▶ **What is required**: Find every line in the records below that contains the word "Open" and copy each of those lines. Case counts.

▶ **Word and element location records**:
"""
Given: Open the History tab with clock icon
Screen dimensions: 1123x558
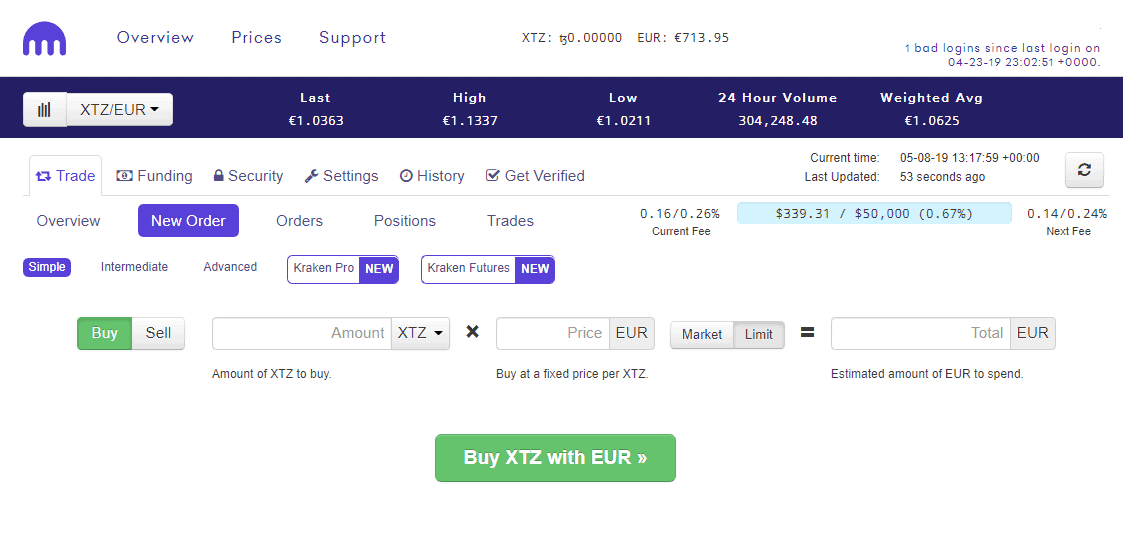Looking at the screenshot, I should coord(432,176).
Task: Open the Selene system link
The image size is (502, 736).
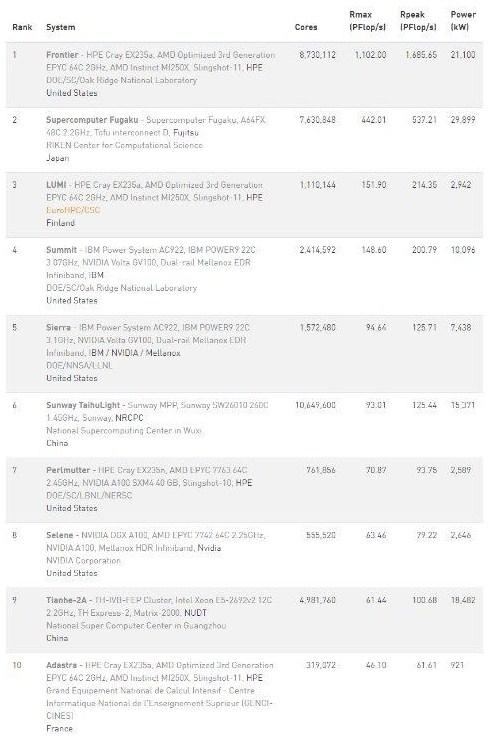Action: coord(60,535)
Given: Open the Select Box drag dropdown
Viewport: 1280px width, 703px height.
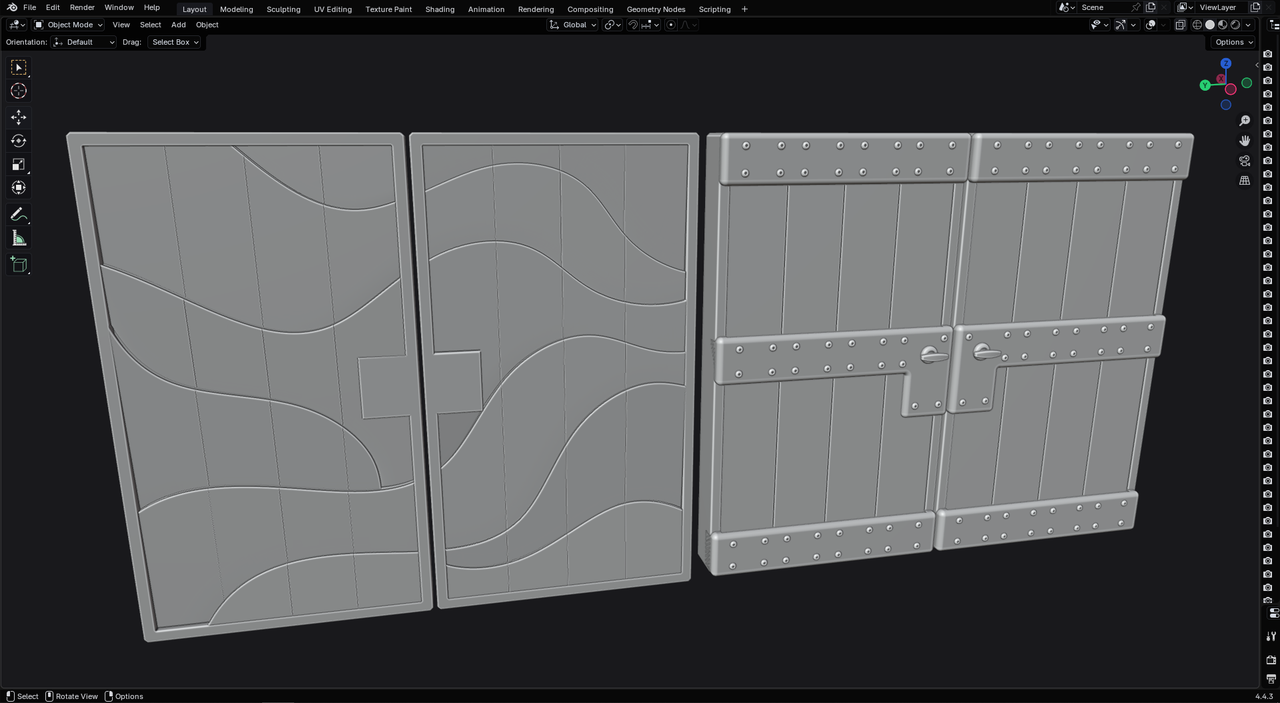Looking at the screenshot, I should (175, 42).
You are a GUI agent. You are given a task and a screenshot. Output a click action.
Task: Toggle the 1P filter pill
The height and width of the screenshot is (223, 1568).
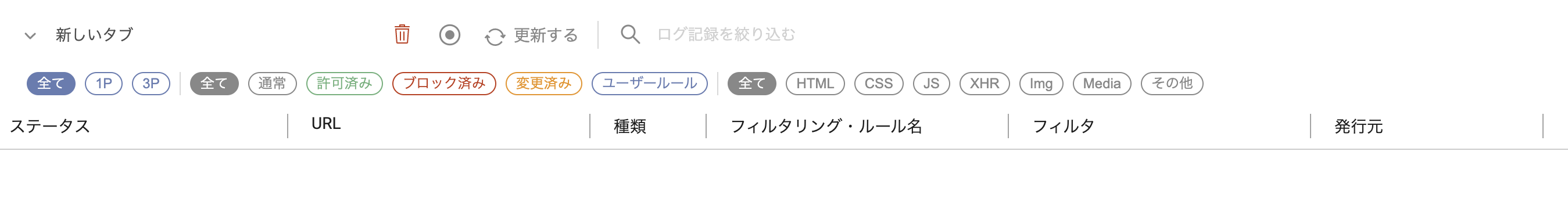point(103,83)
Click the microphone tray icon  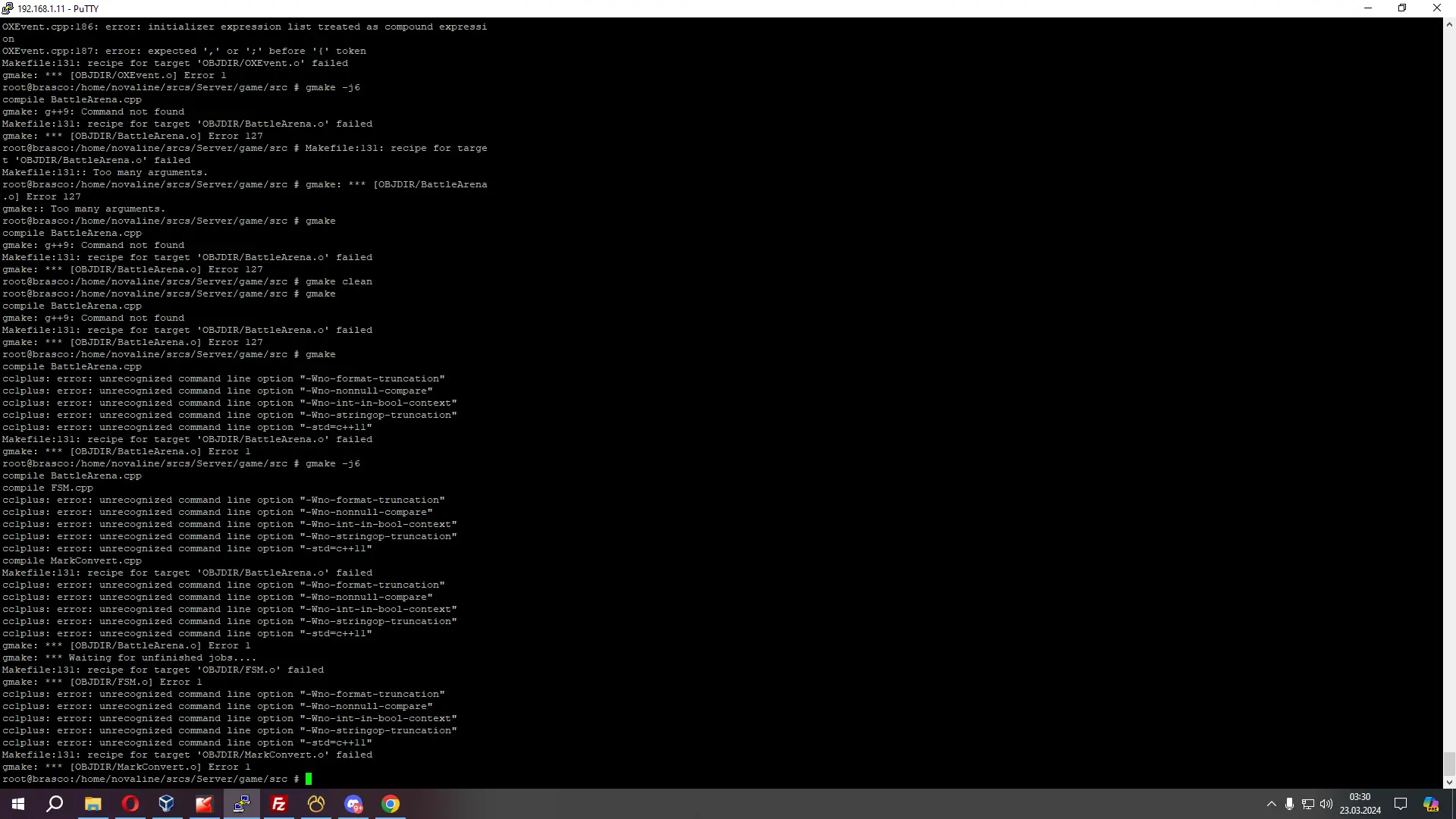[x=1289, y=804]
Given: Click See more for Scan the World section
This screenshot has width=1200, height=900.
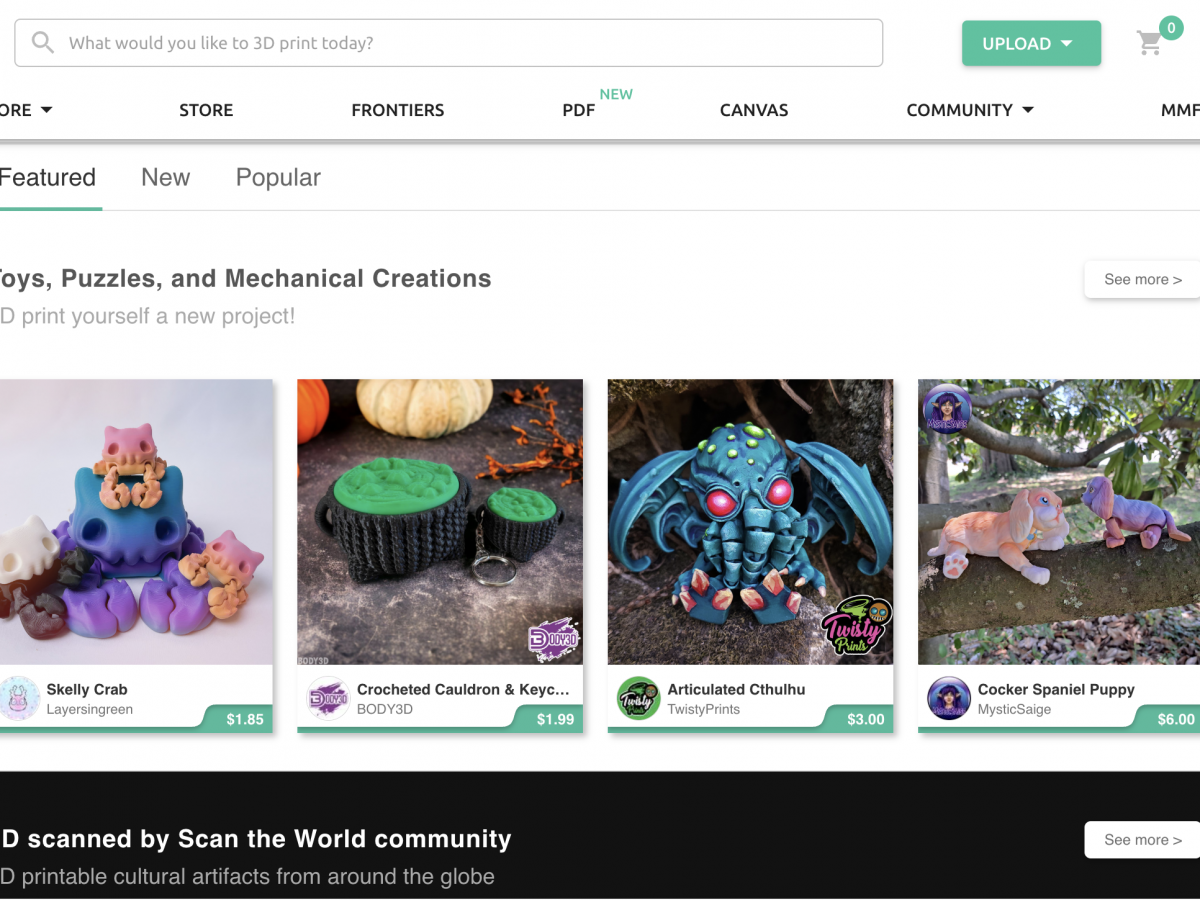Looking at the screenshot, I should (x=1141, y=840).
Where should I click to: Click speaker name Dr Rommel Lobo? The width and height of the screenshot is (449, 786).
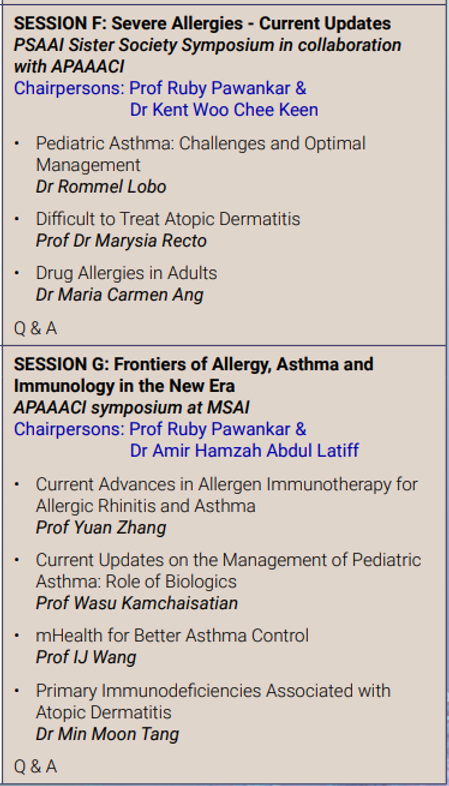(x=101, y=186)
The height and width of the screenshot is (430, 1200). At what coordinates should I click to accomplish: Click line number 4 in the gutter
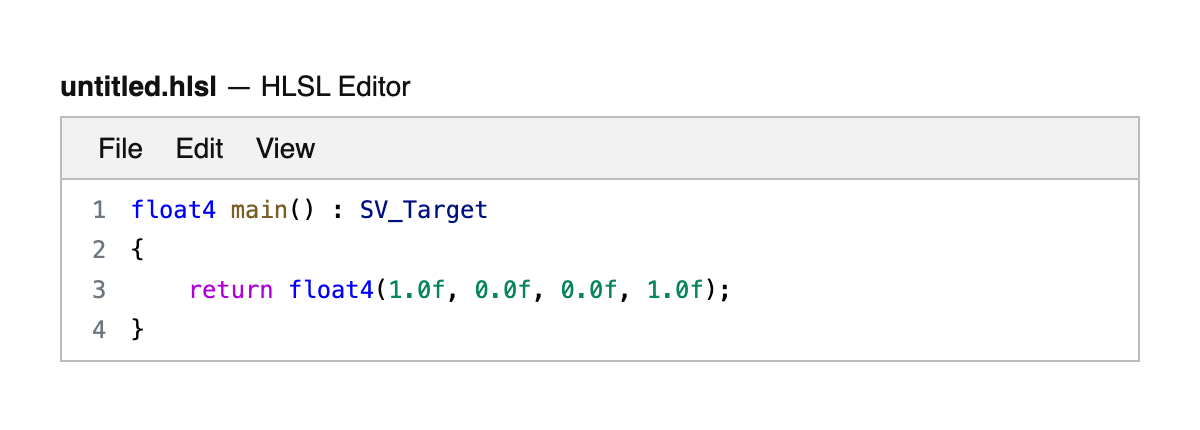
"""
▶ **Exercise response**:
Given: Open the History tab with clock icon
Task: Open the Selene system link
Given: Open the Select Box drag dropdown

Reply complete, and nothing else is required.